■ **EXERCISE BRIEF**
A verbatim copy of every record is needed.
### SUPPLIED ENTRIES
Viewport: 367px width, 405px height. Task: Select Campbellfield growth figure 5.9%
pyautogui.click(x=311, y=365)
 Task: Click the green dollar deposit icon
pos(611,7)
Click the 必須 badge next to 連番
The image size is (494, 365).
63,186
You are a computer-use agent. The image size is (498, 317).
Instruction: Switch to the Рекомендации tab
######
■ **TASK RESPONSE**
Viewport: 367px width, 405px height. Task: Select Campbellfield growth figure 5.9%
pyautogui.click(x=311, y=365)
 Task: Click the green dollar deposit icon
pos(611,7)
Click the 必須 badge next to 連番
The image size is (494, 365).
63,186
You are a computer-use agent. The image size is (498, 317).
Instruction: Switch to the Рекомендации tab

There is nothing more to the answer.